Or, comment cela influe-t-il sur les sons que nous entendons? «Dans le design sonore commercial, au cinéma notamment, par la préséance d’une culture sonore masculine voire viriliste, fondée sur les effets spectaculaires et les prouesses technologiques. Dans les environnements bâtis, par le champ libre laissé aux usages dominants, masculins, de l’espace public sonore, et par l’inaudibilité des usages minoritaires.»

Avant l’émergence des éclairantes études des « sound studies », peu auraient parié que le son serait traversé par tant d’aspects politiques.

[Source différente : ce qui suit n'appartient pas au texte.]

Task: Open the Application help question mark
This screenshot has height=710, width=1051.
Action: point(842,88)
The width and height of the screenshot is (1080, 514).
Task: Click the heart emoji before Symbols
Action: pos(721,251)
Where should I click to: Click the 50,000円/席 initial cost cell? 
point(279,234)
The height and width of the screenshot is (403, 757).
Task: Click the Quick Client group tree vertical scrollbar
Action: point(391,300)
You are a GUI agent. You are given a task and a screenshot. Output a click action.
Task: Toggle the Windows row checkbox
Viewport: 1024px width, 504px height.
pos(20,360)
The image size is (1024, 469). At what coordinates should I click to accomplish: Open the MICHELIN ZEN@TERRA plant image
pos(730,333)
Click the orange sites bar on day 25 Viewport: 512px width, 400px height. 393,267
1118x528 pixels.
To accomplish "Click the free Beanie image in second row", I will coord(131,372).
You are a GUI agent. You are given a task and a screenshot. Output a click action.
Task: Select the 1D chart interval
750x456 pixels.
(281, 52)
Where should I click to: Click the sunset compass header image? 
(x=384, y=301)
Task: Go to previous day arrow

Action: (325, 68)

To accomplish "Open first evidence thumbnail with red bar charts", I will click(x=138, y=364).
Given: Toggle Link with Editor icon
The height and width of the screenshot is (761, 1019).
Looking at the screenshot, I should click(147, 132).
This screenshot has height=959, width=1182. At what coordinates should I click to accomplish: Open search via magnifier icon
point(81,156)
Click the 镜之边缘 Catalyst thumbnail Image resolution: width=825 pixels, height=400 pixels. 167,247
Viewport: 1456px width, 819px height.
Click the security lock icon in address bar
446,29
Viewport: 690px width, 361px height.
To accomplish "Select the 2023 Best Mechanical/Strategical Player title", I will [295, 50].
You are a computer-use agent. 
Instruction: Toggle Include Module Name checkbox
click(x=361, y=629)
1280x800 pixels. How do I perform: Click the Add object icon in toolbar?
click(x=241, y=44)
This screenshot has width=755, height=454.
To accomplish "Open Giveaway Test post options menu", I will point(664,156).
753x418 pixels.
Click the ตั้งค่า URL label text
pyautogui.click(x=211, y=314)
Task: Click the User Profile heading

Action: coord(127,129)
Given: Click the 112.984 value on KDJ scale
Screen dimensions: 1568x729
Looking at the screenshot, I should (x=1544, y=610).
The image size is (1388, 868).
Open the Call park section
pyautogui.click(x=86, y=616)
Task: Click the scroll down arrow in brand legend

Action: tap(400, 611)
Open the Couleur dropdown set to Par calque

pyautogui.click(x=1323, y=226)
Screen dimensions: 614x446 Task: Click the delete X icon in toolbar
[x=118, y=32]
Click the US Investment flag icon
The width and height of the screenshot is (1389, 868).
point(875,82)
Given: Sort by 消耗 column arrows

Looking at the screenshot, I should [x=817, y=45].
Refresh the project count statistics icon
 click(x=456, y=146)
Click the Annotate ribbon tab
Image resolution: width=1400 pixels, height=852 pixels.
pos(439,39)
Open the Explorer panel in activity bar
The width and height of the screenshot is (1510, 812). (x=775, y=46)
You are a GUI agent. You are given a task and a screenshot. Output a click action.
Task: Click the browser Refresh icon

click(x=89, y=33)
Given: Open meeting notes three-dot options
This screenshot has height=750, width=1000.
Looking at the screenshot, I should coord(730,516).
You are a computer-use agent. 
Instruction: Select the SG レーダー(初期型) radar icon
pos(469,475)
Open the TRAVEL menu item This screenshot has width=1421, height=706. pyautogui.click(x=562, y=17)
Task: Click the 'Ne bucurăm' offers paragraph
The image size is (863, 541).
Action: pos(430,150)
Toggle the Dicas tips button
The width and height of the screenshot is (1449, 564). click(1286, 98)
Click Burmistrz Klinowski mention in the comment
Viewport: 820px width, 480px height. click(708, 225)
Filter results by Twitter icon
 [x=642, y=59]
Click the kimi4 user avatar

Le son sera-t-il le nouveau terrain de luttes politiques? Il y a quelques années encore, avant l’émergence des éclairantes études des «sound studies», peu auraient parié que le son serait traversé par tant d’aspects politiques. Mais derrière tous ces enjeux, demeure une question de fond: comment composer un paysage sonore éthique et démocratique? Comme dit le compositeur et chercheur Henry Torgue, il s’agit de prévoir des espaces non aménagés qui favorisent l’improvisation collective. Ne pas tout remplir ou tout laisser remplir mais, au contraire, organiser la biodiversité sonore et apprendre à écouter.

Aussi, l’espace public sonore devrait-il être reconnu comme un bien commun et abordé démocratiquement comme tel. Enfin, comme le plaide Juliette Volcler, il convient que «l’urbanisme soit pensé en matière d’équité acoustique entre les habitantes et habitants d’un même espace urbain, mais aussi à l’égard des autres espèces animales». Vaste projet.